→ **SOURCE TEXT**
[Start of Attachment]

What is it?

Blepharitis is an inflammatory condition of the eyelids which, if occurring alongside with conjunctivitis (or pink eye), may also be called blepharoconjunctivitis. In this case, the inflammation will spread to the eyelids and to the conjunctive membrane.

Blepharitis can become chronic, thus being recurrent and resistant to treatments. This is why it is very important to prevent it, by following some hygienic and general rules. Chronic blepharitis can cause red eyelids and crusting of the eyelashes and is more common among the elderly.


Blepharitis usually lasts a couple of weeks; however, the condition may become chronic. In this case, symptoms can be kept under control but you won’t be able to eradicate them completely. Proper eyelid hygiene is extremely important to prevent recurrent blepharitis.

What are the symptoms?

The most common symptoms of blepharitis show up on the eyelids. These may include:

  • a burning sensation
  • a hot sensation
  • itching

The itching usually makes you scratch your eyelid. However, it is essential that you avoid touching the swollen area with your hands, because this may spread the inflammation and, in some cases, cause some skin microlesions.
In case of severe blepharitis, symptoms may also include:

  • swelling of the eye
  • localised pain, due to frequent and irregular blinking
  • photophobia (light sensitivity)

How is it diagnosed?

A diagnosis can be made by looking at some signs on your eyelid - flaking of skin on eyelids, crusting of the eyelids and, in the most severe cases, even ulcers - and by telling your GP about the symptoms you have. Furthermore, an eye specialist may examine your eyes with a slit lamp.

What causes it?

The most common causes for this condition are:

  • secretion imbalance of the Meibomian glands
  • refractive errors, such as astigmatism and far-sightedness
  • skin disorders (such as seborrhoeic dermatitis)
  • disorders related to the digestive tract (problems with the digestion process or vitamin deficiency)

[End of Attachment]

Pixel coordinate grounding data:
[Start of Attachment]

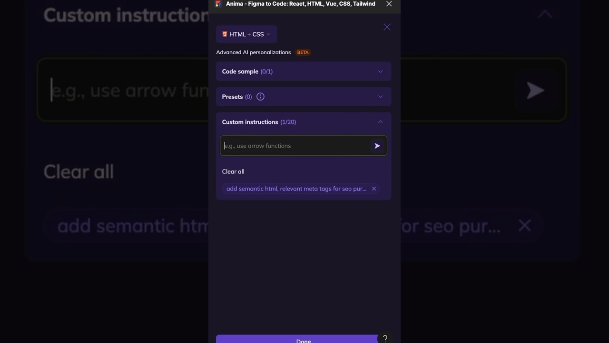This screenshot has height=343, width=609.
Task: Click the HTML5 shield icon
Action: 225,34
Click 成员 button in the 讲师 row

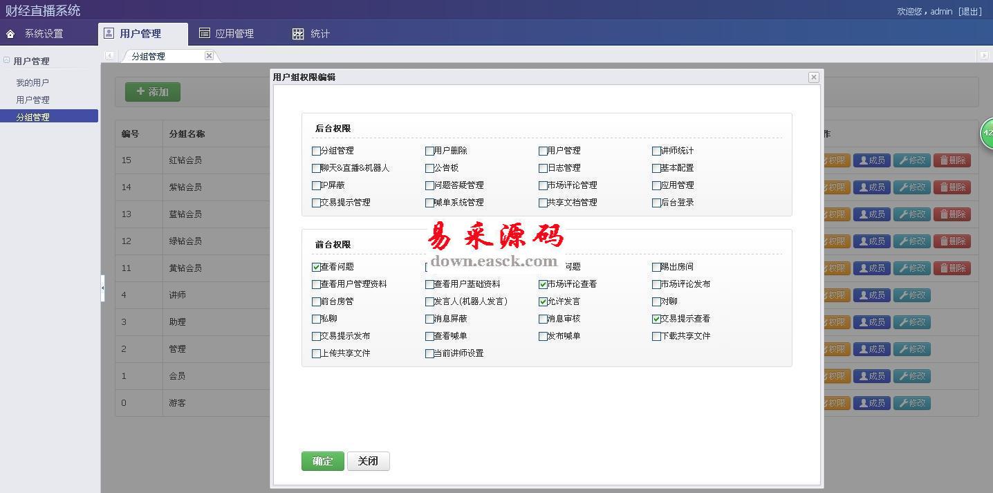(x=871, y=295)
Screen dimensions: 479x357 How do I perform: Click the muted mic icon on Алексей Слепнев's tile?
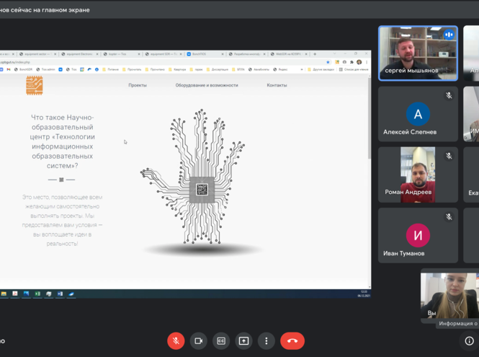[449, 95]
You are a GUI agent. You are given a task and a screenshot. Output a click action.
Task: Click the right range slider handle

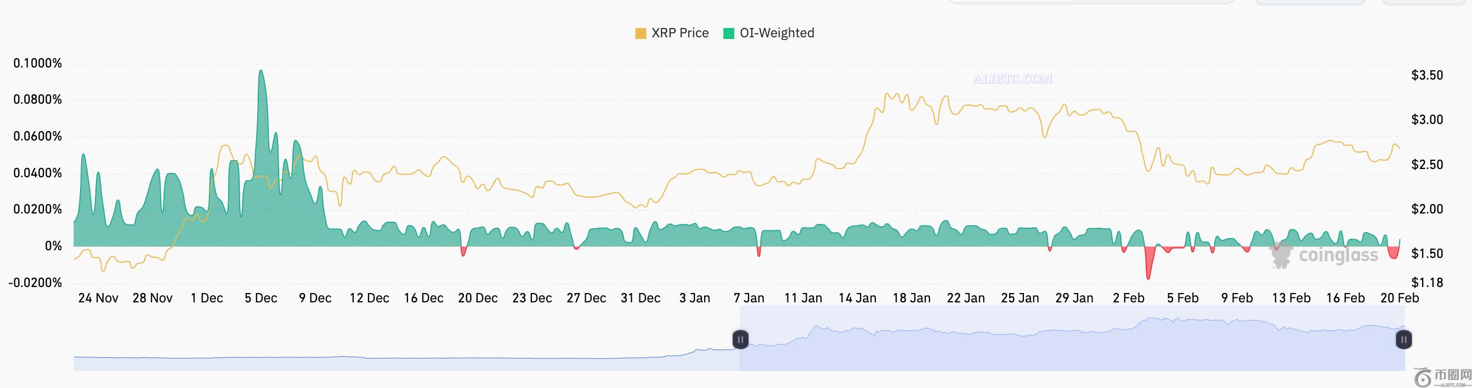coord(1403,339)
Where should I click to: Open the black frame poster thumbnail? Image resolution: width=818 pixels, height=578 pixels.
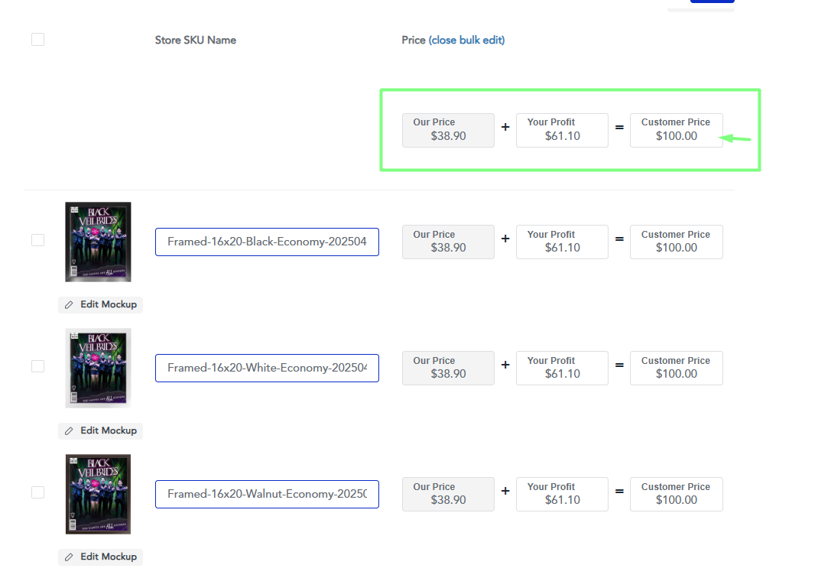98,242
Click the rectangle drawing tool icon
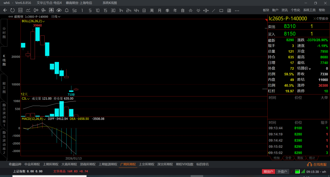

[End of Attachment]

→ **USING THE INFORMATION**
1. Rewrite the blepharitis text from "How is it diagnosed?" to "(such as seborrhoeic dermatitis)", putting "family doctor" in place of "GP".
2. Pick up the blepharitis text where it stops and write what comes next.

→ **RESULTS BY TASK**
1.
How is it diagnosed?

A diagnosis can be made by looking at some signs on your eyelid - flaking of skin on eyelids, crusting of the eyelids and, in the most severe cases, even ulcers - and by telling your family doctor about the symptoms you have. Furthermore, an eye specialist may examine your eyes with a slit lamp.

What causes it?

The most common causes for this condition are:

  • secretion imbalance of the Meibomian glands
  • refractive errors, such as astigmatism and far-sightedness
  • skin disorders (such as seborrhoeic dermatitis)

2.
  • diabetes
  • high levels of fats in the blood
  • allergies and environmental factors (smoking, fine dusts or particles)
  • bacterial infections

How can it be prevented?

Blepharitis can be prevented by following some general hygienic rules, which can reduce the risk of developing this condition.

You should make sure your hands are clean before touching your eyes. If someone in your family starts showing any of the symptoms of blepharitis, you should avoid sharing sheets, clothes or personal hygiene items with them, in order to avoid spreading it.

It is also very important to eat a healthy diet with lots of fruits, vegetables and lean proteins (such as fish or chicken) and to avoid eating too much sugar and caffeinated drinks.

How is it treated?

Blepharitis can be cured with anti-inflammatory eye drops and antibiotics. To make sure you can cure it completely, you should also check your conjunctive membrane, because there could be some signs of keratitis on the cornea. In case of infectious blepharitis, you should avoid using contact lenses, to avoid spreading the infection any further within the eye. Women should avoid using eye cosmetics while treating blepharitis.

Which doctor should I talk to?

If you think you may have blepharitis, you should see an ophthalmologist.